WHAT IS BEING ASKED
Using the records that appear below, write out exactly the lines from the one with "UK content creators" through the one with "Baked Pasta with", keeping both end lines.

SUPPLIED RECORDS
[Start of Attachment]

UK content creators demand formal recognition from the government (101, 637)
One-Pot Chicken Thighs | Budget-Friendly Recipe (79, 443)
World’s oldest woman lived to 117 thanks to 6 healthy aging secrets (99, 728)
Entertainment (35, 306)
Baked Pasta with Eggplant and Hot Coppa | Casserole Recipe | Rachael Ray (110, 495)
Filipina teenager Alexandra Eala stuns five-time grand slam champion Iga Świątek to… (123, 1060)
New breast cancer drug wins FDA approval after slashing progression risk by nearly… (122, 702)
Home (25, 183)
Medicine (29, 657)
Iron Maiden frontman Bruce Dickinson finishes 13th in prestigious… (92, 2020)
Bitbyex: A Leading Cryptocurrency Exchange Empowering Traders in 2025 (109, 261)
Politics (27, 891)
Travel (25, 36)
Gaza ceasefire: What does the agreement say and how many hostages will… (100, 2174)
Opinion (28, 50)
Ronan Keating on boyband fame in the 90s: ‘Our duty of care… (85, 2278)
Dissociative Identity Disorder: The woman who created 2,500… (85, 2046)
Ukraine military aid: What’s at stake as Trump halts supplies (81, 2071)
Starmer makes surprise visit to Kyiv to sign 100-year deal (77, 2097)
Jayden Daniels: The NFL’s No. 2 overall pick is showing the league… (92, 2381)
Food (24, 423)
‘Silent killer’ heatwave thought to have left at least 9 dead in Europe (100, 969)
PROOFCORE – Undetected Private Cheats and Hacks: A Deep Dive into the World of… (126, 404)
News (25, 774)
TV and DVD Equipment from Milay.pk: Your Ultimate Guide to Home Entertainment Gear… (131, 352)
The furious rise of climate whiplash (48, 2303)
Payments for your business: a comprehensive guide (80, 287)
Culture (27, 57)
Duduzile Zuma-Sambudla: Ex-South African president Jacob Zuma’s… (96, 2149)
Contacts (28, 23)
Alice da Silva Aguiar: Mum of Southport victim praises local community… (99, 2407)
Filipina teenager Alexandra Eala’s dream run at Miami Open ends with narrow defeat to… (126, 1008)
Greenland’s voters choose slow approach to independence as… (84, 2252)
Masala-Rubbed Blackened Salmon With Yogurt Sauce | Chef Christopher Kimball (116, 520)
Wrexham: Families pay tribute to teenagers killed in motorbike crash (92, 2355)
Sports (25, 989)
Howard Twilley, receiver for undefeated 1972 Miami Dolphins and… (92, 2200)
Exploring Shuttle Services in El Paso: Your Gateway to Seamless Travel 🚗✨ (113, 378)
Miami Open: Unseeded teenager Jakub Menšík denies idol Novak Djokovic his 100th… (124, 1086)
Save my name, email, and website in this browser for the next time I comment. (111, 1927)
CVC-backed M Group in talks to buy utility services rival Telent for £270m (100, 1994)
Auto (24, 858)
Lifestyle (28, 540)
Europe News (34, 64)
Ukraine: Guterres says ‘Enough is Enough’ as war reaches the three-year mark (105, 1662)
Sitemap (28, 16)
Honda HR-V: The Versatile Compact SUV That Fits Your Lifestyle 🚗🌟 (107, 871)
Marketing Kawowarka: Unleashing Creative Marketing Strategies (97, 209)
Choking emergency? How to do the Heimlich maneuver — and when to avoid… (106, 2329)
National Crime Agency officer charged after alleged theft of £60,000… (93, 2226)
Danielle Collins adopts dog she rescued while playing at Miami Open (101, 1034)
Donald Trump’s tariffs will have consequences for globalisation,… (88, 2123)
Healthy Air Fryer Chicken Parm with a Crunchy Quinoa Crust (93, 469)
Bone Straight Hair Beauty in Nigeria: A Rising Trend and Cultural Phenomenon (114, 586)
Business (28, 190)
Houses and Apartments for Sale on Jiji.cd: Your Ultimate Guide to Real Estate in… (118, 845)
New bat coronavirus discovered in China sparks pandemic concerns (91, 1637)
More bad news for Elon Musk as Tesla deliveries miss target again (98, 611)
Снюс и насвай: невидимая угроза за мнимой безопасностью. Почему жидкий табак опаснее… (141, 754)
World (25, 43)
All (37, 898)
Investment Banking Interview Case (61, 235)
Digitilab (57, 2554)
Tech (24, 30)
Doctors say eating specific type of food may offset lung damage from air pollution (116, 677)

[End of Attachment]
[Start of Attachment]

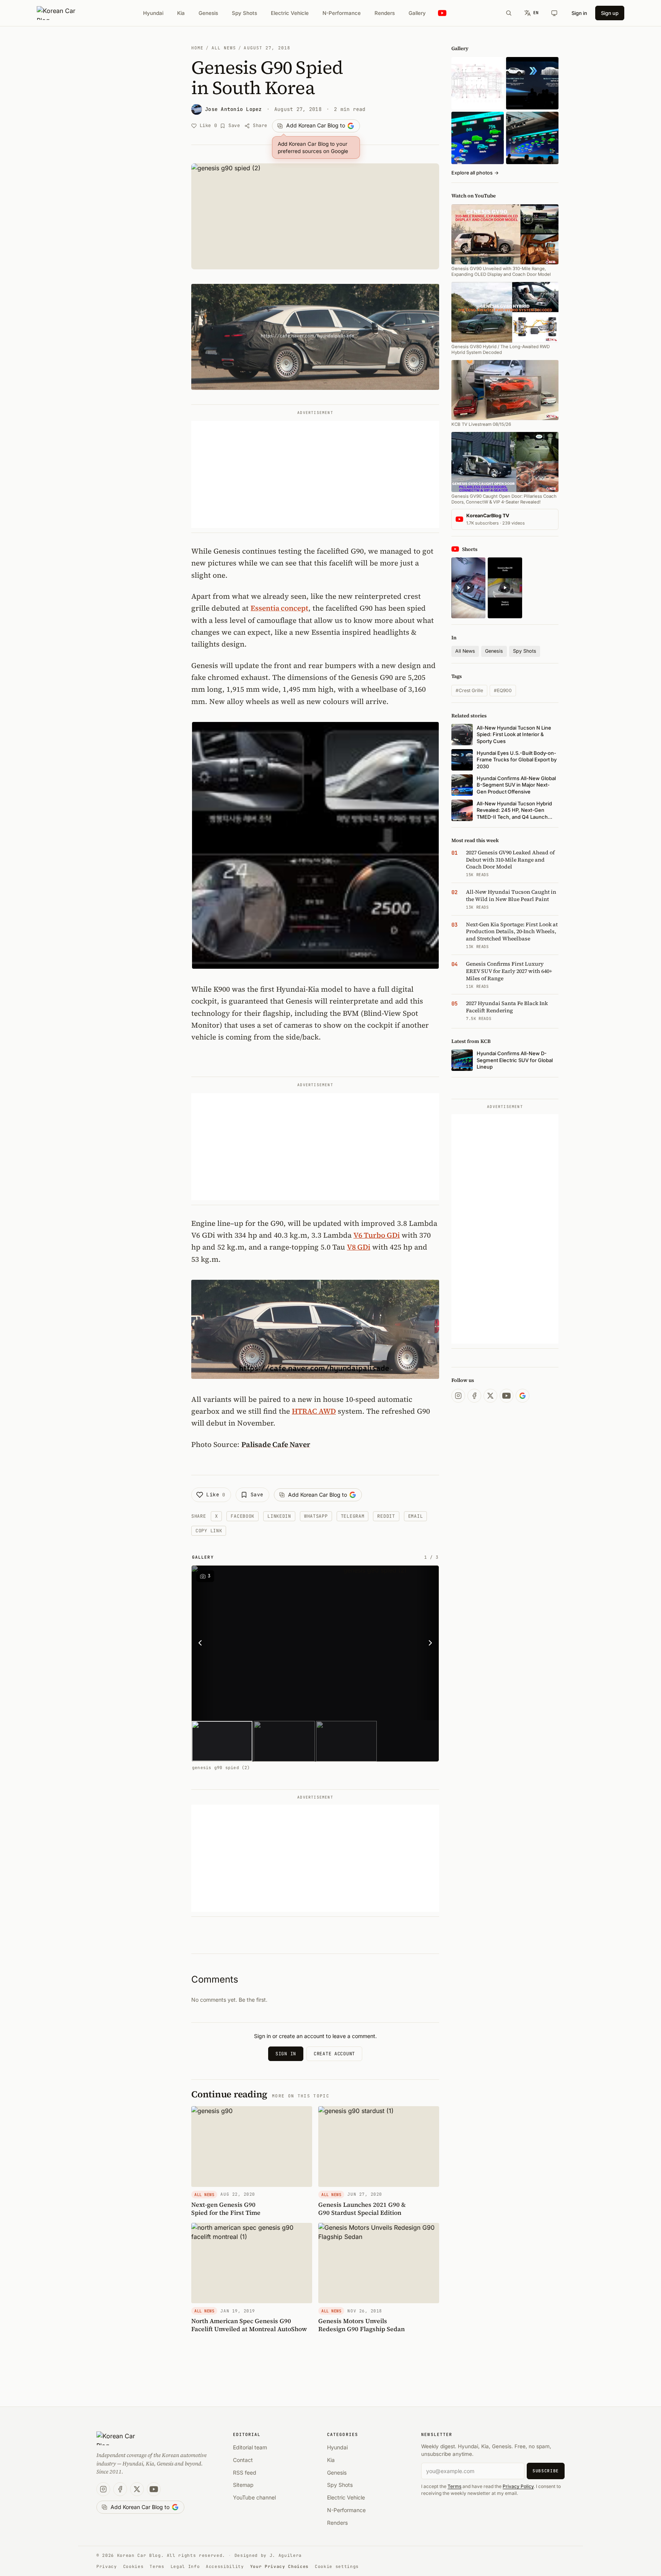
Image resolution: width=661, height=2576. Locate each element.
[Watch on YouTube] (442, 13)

[End of Attachment]
[Start of Attachment]

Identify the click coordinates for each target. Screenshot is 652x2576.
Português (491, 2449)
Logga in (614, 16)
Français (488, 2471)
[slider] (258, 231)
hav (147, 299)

[End of Attachment]

YOUR SOLUTION
UK content creators demand formal recognition from the government (101, 637)
One-Pot Chicken Thighs | Budget-Friendly Recipe (79, 443)
World’s oldest woman lived to 117 thanks to 6 healthy aging secrets (99, 728)
Entertainment (35, 306)
Baked Pasta with Eggplant and Hot Coppa | Casserole Recipe | Rachael Ray (110, 495)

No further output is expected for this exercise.